According to the website Simple Flying, Singapore Airlines has increased the number of passengers it is flying by more than ten times. The April 2022 traffic figures show that the airline is clearly making a strong recovery after Covid. Singapore Airlines carried 1,146,200 passengers in April 2022 when compared with just 95,900 in April 2021. The passenger load factor for Singapore Airlines (percentage of seats being utilised out of those being offered) has also increased significantly since the pandemic; the figure was 14.4% in April 2021 but had improved significantly to 77.4% in April 2022. It appears that passenger load factors for flights to all parts of the world increased at least four times in the 12 months to April 30, 2022. However, in many regions, the increase was more than this.

It appears that not only is Singapore Airlines expanding passenger numbers and recovering strongly from the pandemic, but it is also expanding its reach. Last year, as of April 30, 2021, Singapore Airlines flew to 49 destinations. This year, as of April 30, 2022, the airline flew to 71 destinations. As one can see, there is approximately a 45% increase in the number of airlines served by the airline. The same story of increases in the number of destinations served is shared by its low-cost subsidiary Scoot which last year, as of April 30, 2021, served 19 destinations when compared to 45 destinations this year as of April 30, 2022.

Singapore Airlines
Singapore Airlines has expanded passenger numbers as well as the number of destinations served  © Andrea Ongaro/Travel Radar

Reasons Behind Success

The reasons behind Singapore Airlines’ rise are predominantly down to two factors. Firstly, Singapore has recently relaxed its Covid restrictions. Since April 1, 2022, Singapore has been allowing fully vaccinated passengers the right to enter Singapore without the need for quarantine or on arrival Covid tests. In addition, from April 26, 2022, Singapore also removed the pre-departure Covid test requirement.

As a result of this, there has been a surge in demand from people who had been deprived of travel opportunities as a result of the pandemic and who now want to make the most of it. In particular, there has been a surge in the number of business travelers wanting to visit Singapore, which has always been a popular destination for business.

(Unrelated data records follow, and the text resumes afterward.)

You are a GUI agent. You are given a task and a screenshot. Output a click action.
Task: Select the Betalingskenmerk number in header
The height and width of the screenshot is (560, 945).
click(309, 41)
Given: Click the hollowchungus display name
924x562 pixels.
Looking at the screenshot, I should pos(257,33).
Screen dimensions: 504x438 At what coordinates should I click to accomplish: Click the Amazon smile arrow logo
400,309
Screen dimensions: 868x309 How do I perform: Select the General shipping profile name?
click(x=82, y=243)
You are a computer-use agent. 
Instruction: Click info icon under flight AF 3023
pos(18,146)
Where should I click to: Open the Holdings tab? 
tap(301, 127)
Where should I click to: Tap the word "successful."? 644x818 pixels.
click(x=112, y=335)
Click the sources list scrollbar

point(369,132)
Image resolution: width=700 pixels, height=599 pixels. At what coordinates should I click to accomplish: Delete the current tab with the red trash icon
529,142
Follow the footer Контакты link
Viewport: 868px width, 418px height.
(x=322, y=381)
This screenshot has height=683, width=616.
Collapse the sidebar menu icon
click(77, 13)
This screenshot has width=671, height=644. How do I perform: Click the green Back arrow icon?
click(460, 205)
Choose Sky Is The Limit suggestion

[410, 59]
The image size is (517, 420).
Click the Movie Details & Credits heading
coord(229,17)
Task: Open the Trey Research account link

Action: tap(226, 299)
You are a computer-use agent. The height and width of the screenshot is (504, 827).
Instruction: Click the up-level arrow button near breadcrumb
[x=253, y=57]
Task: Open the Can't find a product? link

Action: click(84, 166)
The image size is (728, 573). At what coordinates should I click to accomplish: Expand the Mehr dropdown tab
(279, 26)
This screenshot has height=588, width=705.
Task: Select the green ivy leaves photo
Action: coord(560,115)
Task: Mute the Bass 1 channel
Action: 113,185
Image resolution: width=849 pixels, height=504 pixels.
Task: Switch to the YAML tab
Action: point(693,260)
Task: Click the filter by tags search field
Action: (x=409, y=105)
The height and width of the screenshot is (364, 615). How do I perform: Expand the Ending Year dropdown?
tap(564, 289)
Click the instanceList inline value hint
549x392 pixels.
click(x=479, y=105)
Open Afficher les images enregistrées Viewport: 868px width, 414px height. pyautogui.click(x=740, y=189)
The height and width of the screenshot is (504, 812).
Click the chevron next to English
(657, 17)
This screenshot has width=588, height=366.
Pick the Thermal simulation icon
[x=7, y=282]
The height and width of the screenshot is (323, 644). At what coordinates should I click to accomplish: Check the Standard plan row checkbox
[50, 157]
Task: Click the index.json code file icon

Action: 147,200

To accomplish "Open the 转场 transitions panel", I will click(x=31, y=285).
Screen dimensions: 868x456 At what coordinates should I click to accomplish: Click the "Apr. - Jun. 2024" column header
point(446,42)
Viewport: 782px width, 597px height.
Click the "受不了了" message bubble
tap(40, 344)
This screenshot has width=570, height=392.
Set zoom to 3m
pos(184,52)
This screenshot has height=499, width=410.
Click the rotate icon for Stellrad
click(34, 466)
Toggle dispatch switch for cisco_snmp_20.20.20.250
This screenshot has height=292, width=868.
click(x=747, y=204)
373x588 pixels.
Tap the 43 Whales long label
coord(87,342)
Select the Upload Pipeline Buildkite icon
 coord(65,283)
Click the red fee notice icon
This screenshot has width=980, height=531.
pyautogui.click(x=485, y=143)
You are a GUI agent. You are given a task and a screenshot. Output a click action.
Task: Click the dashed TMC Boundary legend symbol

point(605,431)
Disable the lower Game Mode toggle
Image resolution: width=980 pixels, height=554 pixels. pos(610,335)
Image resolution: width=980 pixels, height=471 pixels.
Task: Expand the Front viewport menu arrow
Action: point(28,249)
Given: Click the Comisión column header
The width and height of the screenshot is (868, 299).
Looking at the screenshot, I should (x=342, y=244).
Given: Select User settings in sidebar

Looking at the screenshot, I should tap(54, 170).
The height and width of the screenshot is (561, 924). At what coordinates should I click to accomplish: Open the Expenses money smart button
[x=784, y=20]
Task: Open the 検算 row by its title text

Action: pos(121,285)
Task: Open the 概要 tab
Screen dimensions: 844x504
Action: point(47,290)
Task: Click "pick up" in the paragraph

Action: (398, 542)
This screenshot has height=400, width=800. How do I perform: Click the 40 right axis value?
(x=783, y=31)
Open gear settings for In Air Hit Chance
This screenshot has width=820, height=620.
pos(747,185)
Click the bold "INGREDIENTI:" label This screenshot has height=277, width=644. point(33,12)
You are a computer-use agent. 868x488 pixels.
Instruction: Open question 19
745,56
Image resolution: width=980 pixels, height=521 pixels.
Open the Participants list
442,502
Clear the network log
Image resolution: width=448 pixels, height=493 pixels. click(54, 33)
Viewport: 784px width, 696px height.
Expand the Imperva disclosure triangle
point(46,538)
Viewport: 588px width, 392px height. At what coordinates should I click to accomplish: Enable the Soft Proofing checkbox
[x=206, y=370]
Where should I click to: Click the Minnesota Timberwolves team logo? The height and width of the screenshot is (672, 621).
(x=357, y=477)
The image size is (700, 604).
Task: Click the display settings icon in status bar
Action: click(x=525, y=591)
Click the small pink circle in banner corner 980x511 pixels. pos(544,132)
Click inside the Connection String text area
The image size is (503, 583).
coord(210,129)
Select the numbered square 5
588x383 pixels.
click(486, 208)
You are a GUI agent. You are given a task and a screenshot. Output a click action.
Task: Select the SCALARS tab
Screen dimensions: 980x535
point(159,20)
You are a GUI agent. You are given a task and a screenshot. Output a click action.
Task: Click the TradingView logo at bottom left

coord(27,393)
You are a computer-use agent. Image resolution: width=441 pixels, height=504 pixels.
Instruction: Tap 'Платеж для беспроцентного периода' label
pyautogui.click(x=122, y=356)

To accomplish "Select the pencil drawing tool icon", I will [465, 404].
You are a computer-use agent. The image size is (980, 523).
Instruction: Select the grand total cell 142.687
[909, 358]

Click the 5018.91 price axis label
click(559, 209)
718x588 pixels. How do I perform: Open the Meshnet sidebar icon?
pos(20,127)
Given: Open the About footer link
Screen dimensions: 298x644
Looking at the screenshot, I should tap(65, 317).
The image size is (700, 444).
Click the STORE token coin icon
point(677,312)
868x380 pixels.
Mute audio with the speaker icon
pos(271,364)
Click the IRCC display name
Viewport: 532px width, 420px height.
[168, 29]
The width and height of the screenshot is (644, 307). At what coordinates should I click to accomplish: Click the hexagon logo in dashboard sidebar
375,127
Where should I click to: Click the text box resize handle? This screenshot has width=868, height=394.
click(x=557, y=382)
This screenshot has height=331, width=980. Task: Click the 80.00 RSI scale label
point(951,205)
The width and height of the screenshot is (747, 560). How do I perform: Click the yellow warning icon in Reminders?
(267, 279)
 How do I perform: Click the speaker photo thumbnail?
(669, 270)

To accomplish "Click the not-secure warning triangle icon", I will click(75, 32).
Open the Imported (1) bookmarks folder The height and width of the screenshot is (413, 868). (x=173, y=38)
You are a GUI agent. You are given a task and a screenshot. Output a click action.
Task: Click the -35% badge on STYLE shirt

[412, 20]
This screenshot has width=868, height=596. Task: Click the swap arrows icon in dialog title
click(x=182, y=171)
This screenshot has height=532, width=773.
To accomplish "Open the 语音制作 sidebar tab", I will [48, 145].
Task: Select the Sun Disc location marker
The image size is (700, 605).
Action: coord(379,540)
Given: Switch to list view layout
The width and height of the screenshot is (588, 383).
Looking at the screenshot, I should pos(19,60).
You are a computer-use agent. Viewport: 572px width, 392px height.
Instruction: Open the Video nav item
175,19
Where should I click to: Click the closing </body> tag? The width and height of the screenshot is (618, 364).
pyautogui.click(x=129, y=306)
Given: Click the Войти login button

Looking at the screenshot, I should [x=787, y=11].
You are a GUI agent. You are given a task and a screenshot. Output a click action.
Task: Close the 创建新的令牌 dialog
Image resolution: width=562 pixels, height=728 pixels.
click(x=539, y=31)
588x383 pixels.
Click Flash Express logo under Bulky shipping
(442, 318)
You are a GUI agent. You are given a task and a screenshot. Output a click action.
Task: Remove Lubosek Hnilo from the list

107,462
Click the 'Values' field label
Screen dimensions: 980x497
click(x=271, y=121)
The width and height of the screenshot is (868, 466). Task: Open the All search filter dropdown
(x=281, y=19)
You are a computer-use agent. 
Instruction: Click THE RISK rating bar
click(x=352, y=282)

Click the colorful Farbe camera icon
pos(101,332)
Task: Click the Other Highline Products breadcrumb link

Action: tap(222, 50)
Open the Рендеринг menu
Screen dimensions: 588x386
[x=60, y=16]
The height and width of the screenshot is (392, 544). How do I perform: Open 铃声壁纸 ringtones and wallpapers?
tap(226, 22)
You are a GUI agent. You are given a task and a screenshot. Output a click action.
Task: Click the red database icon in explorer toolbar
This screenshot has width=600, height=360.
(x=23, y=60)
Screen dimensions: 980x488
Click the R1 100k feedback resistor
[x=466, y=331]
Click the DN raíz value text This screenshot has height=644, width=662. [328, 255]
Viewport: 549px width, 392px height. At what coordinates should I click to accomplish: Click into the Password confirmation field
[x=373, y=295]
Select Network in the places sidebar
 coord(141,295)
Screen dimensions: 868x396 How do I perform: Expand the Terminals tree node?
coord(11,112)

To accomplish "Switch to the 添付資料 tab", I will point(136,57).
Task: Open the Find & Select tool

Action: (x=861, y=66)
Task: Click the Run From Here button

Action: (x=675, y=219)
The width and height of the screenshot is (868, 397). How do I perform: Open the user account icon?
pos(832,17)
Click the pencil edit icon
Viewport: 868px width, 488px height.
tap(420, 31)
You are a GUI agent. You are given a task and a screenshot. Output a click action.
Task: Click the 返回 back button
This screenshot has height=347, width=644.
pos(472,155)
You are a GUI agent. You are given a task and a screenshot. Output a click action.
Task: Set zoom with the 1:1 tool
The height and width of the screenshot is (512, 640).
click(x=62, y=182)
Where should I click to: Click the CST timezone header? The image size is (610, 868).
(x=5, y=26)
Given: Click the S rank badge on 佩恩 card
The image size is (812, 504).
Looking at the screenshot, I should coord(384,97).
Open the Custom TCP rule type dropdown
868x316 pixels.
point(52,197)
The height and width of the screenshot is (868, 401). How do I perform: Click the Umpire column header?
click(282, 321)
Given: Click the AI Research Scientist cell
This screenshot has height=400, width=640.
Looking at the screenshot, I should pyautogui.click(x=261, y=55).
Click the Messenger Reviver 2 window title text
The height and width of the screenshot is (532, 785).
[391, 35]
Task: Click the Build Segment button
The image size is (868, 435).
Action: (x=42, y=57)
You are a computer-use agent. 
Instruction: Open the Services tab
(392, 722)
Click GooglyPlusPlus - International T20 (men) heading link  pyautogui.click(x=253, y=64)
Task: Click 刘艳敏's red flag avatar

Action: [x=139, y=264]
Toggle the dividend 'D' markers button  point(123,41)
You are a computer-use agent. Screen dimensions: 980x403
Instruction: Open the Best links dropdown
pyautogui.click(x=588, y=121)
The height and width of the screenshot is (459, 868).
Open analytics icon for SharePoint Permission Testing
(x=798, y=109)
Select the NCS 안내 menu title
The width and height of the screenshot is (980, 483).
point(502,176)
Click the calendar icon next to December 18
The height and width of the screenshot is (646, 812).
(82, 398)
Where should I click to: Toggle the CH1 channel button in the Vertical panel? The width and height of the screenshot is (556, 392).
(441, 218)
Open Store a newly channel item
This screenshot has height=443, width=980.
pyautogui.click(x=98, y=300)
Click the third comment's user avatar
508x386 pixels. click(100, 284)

There has also been a surge in outbound travel for leisure from local Singaporeans.

Scoot also operates a short-haul fleet of A320s. © Arthur Chow/TravelRadar
Scoot, Singapore Airlines’ low-cost subsidiary, has also increased its reach. © Arthur Chow/TravelRadar

The second reason for the popularity of Singapore Airlines is that other airlines have scaled back their flights to and from Singapore. The Middle Eastern Airline Emirates used to fly into Singapore four times a day but has scaled back to once-daily flights. Qatar Airways, another Middle Eastern Airline, has cut down from 21 flights a week into Singapore to 10 flights a week.

With regards to Western Airlines, British Airways has swapped out its pre-pandemic daily Boeing 777 and Airbus A380 flights for a single daily Dreamliner service that now goes onto Sydney. The German airline Lufthansa is now using a smaller plane for its Singapore service; an A340 instead of an A380. Swiss International has also reduced its daily flights from Zurich to three times a week. In addition, the Australian airline Qantas is now operating a reduced service to Singapore and even then with smaller planes.

As one can see, the combination of relaxation of Covid rules and a scaling back of services from other airlines means that Singapore Airlines has been able to fill the void and capitalise on the increased demand for flights and the reduced services from other airlines. Singapore is a glowing example of how airlines can make the most of the increased demand and therefore expand, and no doubt improve profits. All in all, therefore, a positive story for this airline.